Make Lerp private and fix range issue

[RunDevelopment]

Addresses L13 from #2954.

Changes:

• Make Lerp crate private using primitive sealed.
• Always use f32 as the ratio for simplicity.
• Fixed that clamping was done with a min of 0, which is incorrect for signed primitives.

[197g]

We can't really lerp 64-bit integer types, including usize, with f64. You'll already have a loss of precision in the initial cast as the mantissa is too small, and unlike for blurring this is highly unexpected. (E.g. it breaks the proposition that the result is contained in the interval between the two endpoints for ratio in [0.0, 1.0]).
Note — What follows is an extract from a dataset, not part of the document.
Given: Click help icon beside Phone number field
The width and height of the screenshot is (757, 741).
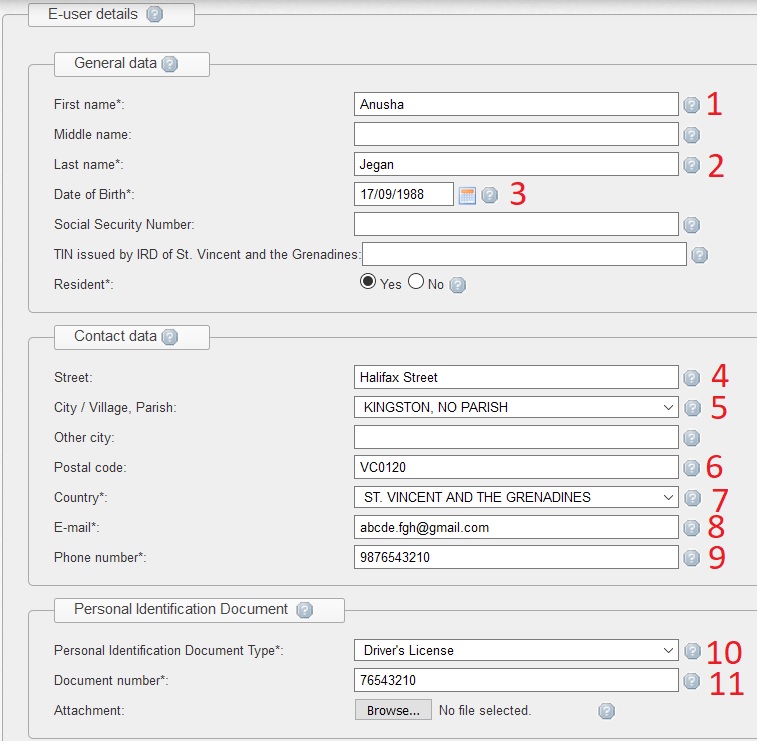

I think the PR should stick to what was there.

[RunDevelopment]

You'll already have a loss of precision in the initial cast as the mantissa is too small

Sure, but I don't think that's a huge issue. Only two functions use lerp anyway.

I think the PR should stick to what was there.

What do you mean here? "What was there" was that these types didn't implement lerp. That's not an option for a sealed trait. So do you want to keep Lerp public and just fix the clamping?

[197g]

Ah, right, we can't provide those traits for only some of the internal types. That's rather ugly, it should not just panic either as it is probably accessible publicly through some paths. Ugh. Note sure then, I'll ponder it a bit.

[RunDevelopment]

If you want an idea for something that doesn't lose precision, I have one.

Ratio is defined as, well, a ratio. In particular, it's the ratio of 2 u32s. So we could change the API to take the ratio as 2 u32s. I.e. fn lerp(a: Self, b: Self, ratio: (u32, u32)) -> Self. Then the implementation can decide what to do with it. In particular, higher-bit integer types can use integer division. E.g. here's u64:

fn lerp(a: u64, b: u64, ratio: (u32, u32)) -> u64 {
    let a: i128 = a as i128;
    let b: i128 = b as i128;
    let res = a + ((b - a) * ratio.0 as i128 + (ratio.1 / 2 as i128)) / ratio.1 as i128;
    res as u64
}

Kind of ugly, but it works.